It was sex that made Bettina Arndt famous. One of Australia’s first sex therapists, she spent her early career talking and writing about this fascinating topic before moving on to broader social issues. She’s still out there, speaking to audiences all over Australia and appearing regularly on television and radio.
As a twenty three year old, such issues were daunting but Bettina quickly learnt that people came to her because they had nowhere else to go. She travelled regularly overseas to meet sex researchers in the US and Europe who were just beginning to find answers to some of these puzzles. She taught medical students, doctors and other professionals and talked endlessly about this fascinating subject to audiences all over Australia and overseas.
By the 1980s she’d had enough of a good thing. She gave up sex -professionally speaking – and moved onto writing and talking about broader social issues and particularly the changing relationships between men and women.

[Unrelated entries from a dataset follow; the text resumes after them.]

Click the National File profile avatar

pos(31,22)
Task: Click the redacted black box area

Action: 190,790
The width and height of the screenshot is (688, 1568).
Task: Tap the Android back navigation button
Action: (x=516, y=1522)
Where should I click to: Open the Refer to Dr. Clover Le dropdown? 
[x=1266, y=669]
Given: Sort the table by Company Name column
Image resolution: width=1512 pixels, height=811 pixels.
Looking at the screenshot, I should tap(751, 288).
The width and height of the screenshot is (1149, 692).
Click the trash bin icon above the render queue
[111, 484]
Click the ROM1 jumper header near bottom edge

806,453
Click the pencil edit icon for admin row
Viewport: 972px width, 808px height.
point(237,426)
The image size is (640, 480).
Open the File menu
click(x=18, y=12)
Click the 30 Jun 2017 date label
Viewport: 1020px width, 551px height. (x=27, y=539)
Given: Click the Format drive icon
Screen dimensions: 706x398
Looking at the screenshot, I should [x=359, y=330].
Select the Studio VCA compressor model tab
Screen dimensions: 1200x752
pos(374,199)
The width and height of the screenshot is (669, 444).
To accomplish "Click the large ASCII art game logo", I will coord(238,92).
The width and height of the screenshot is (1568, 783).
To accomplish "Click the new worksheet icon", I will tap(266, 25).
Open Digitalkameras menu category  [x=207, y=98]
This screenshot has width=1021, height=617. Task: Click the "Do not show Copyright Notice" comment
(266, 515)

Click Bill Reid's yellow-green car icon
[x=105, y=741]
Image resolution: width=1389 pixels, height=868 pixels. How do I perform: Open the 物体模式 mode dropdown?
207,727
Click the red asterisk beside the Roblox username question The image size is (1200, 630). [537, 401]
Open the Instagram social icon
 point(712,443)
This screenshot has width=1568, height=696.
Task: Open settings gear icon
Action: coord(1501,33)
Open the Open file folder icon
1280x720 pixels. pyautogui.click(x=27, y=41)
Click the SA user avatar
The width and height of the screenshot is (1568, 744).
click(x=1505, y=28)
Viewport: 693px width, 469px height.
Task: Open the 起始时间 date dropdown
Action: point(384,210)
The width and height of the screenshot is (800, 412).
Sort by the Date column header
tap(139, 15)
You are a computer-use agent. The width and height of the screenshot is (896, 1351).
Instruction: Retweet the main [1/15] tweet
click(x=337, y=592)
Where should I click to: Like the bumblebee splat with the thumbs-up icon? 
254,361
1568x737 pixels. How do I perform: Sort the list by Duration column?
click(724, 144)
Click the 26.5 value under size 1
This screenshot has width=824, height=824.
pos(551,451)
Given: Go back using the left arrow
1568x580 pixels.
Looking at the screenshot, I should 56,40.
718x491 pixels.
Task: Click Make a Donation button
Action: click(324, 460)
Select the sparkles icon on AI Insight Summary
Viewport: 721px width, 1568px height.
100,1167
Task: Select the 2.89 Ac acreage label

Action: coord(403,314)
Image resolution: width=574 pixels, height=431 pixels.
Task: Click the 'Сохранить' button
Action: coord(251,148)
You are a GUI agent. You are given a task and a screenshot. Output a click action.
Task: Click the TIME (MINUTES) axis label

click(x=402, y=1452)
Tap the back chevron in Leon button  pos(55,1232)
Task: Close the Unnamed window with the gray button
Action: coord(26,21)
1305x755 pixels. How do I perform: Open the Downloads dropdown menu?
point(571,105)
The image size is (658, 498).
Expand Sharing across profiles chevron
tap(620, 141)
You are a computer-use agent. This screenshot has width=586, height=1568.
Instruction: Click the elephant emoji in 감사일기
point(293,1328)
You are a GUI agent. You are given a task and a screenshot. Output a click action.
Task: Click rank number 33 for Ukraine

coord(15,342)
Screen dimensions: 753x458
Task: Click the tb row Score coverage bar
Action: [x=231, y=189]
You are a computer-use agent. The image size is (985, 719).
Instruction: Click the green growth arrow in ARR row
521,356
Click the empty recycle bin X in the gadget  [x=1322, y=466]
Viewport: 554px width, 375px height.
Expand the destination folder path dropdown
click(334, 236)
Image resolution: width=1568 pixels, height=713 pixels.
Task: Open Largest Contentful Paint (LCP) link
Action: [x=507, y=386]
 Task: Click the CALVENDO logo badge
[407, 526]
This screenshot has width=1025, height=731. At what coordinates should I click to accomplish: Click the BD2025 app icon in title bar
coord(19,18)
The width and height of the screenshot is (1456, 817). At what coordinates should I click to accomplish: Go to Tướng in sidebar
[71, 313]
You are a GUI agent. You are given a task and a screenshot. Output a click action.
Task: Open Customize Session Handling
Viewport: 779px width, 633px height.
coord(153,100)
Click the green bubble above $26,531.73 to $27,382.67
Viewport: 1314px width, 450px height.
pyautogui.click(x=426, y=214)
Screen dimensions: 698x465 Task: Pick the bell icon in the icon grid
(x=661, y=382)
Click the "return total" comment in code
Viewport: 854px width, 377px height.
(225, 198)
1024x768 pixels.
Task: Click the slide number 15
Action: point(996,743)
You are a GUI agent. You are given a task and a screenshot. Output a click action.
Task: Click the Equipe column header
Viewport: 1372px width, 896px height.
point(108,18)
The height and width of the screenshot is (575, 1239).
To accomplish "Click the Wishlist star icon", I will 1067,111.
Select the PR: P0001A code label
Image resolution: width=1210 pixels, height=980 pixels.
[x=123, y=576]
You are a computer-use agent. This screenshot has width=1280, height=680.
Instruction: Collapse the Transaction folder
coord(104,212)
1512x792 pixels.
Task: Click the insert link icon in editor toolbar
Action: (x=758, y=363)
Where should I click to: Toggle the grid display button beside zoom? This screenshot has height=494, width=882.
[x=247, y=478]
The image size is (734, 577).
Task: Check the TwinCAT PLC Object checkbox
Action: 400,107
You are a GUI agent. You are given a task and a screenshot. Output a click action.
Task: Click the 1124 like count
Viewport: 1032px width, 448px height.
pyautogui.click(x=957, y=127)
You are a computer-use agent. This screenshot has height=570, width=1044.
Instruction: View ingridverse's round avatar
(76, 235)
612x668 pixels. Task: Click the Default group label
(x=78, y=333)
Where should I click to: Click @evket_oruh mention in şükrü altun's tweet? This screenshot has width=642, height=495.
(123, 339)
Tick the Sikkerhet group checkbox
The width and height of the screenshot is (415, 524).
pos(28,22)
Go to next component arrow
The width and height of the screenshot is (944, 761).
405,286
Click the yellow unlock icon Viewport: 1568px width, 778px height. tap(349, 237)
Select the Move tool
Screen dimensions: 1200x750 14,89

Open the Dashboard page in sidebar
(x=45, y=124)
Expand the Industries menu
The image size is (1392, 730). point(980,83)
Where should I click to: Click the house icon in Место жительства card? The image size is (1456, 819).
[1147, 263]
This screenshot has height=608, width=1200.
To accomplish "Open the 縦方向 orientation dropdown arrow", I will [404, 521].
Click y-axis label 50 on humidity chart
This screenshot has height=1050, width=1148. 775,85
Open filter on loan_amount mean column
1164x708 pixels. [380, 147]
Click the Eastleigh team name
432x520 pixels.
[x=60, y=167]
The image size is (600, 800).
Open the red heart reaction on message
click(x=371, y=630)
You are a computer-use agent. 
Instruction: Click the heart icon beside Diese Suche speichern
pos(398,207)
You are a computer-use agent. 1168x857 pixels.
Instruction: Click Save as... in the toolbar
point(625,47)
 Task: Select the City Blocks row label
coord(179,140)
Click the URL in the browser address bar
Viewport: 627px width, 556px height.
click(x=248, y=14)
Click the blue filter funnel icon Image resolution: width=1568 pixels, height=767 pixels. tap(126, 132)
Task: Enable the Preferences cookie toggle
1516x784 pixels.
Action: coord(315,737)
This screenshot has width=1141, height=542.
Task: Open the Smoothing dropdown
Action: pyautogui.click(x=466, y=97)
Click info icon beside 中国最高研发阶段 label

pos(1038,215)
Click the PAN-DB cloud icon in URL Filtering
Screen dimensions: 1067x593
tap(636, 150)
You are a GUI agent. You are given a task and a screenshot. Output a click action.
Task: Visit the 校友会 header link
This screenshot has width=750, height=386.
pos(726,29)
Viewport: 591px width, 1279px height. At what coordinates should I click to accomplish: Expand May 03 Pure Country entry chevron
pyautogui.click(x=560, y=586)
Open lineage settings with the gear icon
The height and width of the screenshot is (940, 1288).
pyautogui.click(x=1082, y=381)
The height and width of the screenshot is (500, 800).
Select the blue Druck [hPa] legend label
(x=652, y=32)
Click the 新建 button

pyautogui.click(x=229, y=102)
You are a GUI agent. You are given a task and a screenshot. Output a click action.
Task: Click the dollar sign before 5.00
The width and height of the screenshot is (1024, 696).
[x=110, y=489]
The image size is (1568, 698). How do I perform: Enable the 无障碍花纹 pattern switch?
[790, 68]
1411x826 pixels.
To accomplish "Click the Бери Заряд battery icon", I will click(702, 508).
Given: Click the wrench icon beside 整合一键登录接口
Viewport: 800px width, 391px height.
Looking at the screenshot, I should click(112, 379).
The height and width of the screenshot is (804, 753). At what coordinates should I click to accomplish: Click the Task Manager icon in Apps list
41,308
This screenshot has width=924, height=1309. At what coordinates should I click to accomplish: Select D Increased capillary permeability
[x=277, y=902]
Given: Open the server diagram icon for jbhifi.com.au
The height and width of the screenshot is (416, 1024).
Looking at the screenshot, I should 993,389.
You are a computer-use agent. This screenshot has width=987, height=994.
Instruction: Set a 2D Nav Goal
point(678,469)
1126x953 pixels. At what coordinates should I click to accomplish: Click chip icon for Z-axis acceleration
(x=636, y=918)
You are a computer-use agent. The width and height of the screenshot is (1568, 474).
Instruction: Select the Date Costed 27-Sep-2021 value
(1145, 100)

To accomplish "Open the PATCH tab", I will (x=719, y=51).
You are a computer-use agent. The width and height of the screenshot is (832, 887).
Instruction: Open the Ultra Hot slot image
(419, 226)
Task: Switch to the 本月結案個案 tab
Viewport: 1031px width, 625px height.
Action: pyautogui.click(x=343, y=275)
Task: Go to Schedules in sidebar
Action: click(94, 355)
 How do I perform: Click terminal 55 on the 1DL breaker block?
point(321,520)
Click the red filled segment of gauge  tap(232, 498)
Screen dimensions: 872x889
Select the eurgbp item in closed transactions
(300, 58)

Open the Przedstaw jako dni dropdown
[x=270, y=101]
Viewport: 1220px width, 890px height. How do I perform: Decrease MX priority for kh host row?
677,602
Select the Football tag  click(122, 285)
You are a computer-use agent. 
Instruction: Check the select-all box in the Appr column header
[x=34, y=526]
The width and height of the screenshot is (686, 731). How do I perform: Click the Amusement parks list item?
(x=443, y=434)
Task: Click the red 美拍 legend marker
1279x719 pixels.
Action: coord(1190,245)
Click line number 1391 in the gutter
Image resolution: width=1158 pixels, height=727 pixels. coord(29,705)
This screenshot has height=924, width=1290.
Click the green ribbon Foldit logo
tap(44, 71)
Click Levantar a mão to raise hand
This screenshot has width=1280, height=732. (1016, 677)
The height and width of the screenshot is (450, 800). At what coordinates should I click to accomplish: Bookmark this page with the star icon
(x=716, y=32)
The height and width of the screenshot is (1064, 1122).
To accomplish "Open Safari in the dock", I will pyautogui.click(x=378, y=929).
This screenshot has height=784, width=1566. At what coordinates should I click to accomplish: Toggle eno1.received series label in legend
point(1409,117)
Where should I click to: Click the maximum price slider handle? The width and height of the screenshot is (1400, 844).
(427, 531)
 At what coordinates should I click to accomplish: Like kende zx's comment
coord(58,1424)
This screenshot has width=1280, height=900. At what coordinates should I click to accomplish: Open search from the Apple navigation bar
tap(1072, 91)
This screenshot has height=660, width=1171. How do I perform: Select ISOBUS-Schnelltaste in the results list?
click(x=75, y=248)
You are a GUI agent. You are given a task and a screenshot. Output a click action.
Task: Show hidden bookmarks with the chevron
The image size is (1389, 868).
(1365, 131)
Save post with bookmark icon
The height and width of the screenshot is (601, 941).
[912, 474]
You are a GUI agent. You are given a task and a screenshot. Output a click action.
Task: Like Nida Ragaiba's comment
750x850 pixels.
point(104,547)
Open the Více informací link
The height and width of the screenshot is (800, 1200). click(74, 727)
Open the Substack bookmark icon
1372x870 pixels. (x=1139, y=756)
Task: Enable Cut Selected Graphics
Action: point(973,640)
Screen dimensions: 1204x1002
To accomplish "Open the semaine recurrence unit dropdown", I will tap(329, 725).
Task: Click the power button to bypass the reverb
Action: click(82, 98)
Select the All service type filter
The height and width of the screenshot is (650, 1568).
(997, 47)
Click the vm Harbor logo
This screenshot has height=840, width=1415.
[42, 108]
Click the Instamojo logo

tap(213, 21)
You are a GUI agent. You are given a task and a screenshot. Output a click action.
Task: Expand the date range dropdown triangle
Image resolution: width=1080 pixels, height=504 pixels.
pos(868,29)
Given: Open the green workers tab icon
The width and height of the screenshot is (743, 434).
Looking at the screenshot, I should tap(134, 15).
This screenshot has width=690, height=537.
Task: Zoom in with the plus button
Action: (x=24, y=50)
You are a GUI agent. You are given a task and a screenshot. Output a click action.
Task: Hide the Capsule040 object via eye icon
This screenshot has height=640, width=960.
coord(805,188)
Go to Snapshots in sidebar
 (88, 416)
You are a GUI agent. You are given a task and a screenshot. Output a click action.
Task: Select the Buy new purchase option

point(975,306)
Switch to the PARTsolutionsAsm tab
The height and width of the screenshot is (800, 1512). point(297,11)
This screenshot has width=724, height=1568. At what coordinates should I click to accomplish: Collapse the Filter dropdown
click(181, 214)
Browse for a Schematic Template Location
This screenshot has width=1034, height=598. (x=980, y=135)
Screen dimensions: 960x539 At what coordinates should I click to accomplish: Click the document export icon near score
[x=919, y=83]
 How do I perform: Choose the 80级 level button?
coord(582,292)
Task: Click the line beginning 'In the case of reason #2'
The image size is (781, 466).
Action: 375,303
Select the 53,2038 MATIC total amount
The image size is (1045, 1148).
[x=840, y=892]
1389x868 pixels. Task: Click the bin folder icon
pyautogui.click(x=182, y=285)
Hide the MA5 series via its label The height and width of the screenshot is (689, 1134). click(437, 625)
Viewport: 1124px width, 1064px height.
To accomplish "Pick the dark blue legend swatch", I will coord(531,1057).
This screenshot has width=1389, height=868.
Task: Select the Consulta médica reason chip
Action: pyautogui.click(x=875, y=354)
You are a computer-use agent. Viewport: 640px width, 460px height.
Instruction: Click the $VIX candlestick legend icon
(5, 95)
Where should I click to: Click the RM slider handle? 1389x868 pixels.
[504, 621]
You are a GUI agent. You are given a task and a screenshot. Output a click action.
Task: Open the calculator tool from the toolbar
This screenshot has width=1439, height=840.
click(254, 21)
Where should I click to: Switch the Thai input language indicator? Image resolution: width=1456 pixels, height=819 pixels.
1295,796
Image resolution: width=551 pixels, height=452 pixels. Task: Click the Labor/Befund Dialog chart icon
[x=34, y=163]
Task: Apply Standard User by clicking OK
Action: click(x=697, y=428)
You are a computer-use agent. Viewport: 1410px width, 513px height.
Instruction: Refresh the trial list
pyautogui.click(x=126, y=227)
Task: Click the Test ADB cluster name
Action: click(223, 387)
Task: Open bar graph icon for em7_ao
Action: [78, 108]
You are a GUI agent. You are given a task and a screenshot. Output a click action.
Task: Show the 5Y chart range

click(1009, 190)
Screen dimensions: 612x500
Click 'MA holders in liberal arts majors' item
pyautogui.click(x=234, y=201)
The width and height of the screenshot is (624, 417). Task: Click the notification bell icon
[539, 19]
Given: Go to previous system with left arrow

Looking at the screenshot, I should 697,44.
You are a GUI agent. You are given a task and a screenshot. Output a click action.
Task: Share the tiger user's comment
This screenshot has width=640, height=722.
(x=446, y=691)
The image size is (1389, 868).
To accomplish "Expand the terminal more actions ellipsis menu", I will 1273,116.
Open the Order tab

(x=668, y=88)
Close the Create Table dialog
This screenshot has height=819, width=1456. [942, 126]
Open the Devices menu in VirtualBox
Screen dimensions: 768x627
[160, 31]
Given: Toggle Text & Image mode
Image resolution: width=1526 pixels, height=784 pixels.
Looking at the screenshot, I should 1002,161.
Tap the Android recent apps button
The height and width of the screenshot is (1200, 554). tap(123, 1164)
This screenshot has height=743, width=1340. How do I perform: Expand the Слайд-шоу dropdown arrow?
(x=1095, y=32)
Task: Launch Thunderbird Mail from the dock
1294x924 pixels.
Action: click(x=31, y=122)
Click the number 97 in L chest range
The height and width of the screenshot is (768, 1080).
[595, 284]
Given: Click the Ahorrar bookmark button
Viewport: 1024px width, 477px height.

As a respected social commentator she was invited onto government advisory committees covering issues from family law to childcare and ageing.
But after nearly twenty years writing and talking about social issues, she returned to her first love and wrote an internationally best-selling book about sex. The Sex Diaries looks at how couples manage their sex supply, dealing with their ups and downs in sexual desire. Ninety-eight couples kept diaries for her, writing about their daily negotiations over sex. Bettina followed this up with an exciting diary project on why sex means so much to men leading to her latest book, What Men Want.
Bettina now spends most of her time on the speaking circuit, travelling across the county keeping audiences enthralled with her stories. She writes for many of Australia’s leading newspapers and magazines and appears regularly on television and radio. She’s also involved in an exciting new venture – she’s working as a dating coach, giving advice to men and women on online dating, helping with writing their profiles and increasing their chances of meeting the right match.